Copy the entries that follow, exactly and completely.

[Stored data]
☆ ☆ ☆ ☆
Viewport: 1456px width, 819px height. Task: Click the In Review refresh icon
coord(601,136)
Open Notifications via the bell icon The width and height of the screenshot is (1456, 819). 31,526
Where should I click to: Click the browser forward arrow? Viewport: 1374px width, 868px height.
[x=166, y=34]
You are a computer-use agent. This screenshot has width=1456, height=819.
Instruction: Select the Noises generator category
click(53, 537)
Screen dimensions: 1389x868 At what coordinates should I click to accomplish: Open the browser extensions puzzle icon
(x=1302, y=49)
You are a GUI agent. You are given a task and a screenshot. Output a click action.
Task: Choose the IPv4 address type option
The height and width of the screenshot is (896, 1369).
☆ ☆ ☆ ☆
Exercise response ->
Viewport: 1456px width, 819px height. Task: Click the In Review refresh icon
coord(601,136)
Open Notifications via the bell icon The width and height of the screenshot is (1456, 819). 31,526
Where should I click to: Click the browser forward arrow? Viewport: 1374px width, 868px height.
[x=166, y=34]
You are a computer-use agent. This screenshot has width=1456, height=819.
Instruction: Select the Noises generator category
click(53, 537)
Screen dimensions: 1389x868 At what coordinates should I click to accomplish: Open the browser extensions puzzle icon
(x=1302, y=49)
You are a GUI agent. You are given a task and a screenshot. Output a click action.
Task: Choose the IPv4 address type option
The height and width of the screenshot is (896, 1369).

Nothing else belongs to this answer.